Наконец, то, за что была получена Нобелевская премия мной, это полупроводниковые
гетероструктуры, периодические гетероструктуры (их предложил в свое время академик
Келдыш), гетероструктуры, на основе которых создана масса новых материалов. Сегодня мы
умеем специально с помощью технологических методов, которые развиваем уже многие
десятилетия, буквально укладывать атом к атому и создавать новые материалы и приборы.

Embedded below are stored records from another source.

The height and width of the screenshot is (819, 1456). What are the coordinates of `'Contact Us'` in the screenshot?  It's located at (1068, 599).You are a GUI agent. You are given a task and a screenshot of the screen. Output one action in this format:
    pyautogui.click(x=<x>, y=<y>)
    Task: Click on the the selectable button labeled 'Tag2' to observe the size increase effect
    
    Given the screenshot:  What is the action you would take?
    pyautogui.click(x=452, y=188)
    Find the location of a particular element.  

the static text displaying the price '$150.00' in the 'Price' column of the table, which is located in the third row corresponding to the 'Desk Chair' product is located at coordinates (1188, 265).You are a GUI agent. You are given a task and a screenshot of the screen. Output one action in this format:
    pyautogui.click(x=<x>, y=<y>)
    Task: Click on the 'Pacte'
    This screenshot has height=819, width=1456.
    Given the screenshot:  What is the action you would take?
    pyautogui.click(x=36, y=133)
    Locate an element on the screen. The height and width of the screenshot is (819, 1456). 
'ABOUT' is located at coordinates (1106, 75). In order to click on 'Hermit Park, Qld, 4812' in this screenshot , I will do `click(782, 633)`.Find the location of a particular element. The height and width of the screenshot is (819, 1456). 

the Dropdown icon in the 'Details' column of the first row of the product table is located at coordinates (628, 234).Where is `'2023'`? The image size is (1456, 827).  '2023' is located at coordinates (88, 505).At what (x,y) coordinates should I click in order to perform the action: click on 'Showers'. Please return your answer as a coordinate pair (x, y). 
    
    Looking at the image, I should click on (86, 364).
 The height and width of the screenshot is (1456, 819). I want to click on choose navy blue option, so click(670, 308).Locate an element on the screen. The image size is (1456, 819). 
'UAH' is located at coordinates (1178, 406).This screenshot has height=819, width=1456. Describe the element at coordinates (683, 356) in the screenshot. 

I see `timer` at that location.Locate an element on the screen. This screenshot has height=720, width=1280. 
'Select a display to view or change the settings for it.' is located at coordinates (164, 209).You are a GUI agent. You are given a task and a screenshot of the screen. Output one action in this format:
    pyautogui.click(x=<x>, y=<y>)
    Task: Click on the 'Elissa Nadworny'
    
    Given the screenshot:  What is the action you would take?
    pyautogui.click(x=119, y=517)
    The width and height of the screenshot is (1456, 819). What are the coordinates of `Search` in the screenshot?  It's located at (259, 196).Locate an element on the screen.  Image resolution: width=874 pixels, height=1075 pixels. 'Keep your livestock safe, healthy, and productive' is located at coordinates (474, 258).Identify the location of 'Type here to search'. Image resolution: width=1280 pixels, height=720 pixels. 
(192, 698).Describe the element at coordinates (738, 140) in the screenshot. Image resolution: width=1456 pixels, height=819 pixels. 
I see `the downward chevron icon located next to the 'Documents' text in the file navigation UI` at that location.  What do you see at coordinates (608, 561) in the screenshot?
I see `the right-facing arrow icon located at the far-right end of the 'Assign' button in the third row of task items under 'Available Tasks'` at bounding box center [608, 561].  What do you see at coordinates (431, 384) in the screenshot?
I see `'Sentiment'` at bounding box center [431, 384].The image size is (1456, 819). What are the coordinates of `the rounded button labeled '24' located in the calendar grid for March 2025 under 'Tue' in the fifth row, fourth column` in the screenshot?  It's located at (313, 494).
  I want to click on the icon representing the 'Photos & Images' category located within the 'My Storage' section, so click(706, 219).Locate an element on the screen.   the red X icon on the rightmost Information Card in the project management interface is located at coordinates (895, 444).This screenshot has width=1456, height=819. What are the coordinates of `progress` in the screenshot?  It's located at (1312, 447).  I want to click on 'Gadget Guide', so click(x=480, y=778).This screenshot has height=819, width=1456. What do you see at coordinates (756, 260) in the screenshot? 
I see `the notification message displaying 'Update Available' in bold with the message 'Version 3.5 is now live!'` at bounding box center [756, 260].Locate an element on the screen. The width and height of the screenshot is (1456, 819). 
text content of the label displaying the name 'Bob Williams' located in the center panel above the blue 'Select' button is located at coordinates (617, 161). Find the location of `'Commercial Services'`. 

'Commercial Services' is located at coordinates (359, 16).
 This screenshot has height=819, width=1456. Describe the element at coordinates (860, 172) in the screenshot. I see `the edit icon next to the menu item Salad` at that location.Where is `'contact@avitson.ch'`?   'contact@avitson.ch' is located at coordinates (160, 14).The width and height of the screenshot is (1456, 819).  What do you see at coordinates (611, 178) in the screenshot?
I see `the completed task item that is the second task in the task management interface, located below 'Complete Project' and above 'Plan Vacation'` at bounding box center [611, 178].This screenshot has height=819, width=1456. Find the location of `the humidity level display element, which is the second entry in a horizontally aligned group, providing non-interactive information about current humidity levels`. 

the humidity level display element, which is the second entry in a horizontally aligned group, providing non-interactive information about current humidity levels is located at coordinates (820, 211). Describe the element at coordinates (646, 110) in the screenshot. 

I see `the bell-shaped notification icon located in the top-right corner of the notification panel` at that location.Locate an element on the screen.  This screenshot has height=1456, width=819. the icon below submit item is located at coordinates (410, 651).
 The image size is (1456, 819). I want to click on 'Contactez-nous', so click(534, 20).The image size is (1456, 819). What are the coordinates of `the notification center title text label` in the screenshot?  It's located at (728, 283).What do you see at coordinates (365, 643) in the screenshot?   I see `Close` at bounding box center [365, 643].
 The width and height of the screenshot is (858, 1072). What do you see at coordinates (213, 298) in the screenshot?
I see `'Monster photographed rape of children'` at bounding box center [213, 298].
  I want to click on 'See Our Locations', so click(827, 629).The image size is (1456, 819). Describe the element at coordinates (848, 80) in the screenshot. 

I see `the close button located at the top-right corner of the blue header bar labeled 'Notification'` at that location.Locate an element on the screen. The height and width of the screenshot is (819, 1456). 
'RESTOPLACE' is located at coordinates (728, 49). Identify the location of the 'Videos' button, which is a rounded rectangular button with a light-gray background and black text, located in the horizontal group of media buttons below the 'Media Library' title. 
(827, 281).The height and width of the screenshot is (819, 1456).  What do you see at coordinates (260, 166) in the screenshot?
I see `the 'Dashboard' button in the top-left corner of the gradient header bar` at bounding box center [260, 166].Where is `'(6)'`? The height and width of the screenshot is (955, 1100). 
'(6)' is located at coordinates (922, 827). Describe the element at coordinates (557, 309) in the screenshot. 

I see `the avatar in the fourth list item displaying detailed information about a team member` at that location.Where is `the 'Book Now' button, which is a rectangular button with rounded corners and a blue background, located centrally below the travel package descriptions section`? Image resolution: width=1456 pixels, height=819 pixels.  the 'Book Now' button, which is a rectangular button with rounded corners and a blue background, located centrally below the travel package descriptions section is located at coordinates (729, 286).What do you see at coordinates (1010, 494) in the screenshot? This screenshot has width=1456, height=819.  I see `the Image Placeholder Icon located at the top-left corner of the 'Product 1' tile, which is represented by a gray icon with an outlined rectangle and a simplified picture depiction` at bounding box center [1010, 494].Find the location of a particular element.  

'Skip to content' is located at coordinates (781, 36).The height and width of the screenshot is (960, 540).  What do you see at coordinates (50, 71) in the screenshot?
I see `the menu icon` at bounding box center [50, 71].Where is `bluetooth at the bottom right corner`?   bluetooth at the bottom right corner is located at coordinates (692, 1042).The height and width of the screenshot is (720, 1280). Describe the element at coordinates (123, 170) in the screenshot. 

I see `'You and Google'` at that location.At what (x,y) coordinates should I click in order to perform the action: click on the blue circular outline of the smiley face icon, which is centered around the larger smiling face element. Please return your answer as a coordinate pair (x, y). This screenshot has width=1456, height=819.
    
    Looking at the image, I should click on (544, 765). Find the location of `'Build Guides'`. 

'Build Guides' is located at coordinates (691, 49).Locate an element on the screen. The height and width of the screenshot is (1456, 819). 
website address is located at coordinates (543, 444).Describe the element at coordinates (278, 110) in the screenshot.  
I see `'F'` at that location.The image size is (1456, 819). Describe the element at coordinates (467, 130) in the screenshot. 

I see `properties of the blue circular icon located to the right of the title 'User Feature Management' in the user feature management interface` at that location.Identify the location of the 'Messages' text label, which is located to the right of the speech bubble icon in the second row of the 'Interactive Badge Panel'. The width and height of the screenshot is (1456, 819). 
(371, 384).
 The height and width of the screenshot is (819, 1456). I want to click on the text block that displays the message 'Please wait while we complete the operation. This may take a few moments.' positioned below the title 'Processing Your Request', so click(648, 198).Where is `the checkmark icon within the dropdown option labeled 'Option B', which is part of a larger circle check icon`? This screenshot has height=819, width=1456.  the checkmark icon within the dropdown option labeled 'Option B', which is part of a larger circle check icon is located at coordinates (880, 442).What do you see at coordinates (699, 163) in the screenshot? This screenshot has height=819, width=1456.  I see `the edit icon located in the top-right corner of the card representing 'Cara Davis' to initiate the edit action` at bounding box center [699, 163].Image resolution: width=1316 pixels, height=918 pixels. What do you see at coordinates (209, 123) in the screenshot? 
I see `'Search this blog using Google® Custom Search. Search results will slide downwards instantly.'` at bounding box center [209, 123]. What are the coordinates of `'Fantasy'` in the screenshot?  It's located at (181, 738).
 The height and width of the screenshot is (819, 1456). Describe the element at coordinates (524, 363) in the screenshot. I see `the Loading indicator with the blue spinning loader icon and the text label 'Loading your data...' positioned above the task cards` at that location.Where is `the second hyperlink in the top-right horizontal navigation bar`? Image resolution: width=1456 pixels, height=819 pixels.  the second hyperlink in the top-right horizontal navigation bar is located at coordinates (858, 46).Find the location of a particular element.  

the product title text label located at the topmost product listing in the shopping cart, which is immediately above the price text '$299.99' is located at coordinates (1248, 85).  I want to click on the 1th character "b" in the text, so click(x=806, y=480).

Например, квантовая точка – это искусственный атом, создаваемый нами в лаборатории,
свойствами которого мы можем управлять. На основе нанотехнологий появляется огромное
количество принципиально новых приборов в электронике, мы стали говорить о
наноэлектронике вместо микроэлектроники, в биотехнологии о новых свойствах материалов
и многом другом.
Следует подчеркнуть, что сравнение между атомным проектом и программой
нанотехнологии не совсем правомерно, потому что атомный проект появился и в Америке, и
у нас с вполне определенной целью – для создания атомной бомбы. Ее было необходимо
создать, потому что иначе все результаты Второй мировой войны могли быть ревизованы, и
мы бы утеряли все преимущества, за которые были заплачены такие огромные жертвы.
Что касается нанотехнологии, то это нормальное развитие научных исследований.
Здесь, вообще говоря, нельзя рассчитывать на то, что все сразу изменится, нужно заниматься
исследованиями в данном направлении, и мы ими занимаемся – в нашей и в других
лабораториях.
В нашей стране такие работы ведутся успешно, например, в Сибирском институте
полупроводников РАН, в Институте физики твердого тела РАН в Черноголовке, в нашем
Физико-техническом институте РАН, в научно-образовательном центре, который работает у
нас в Санкт-Петербурге и во многих других лабораториях и центрах. Уровень этих
исследований во многих наших группах соответствует лучшему мировому уровню.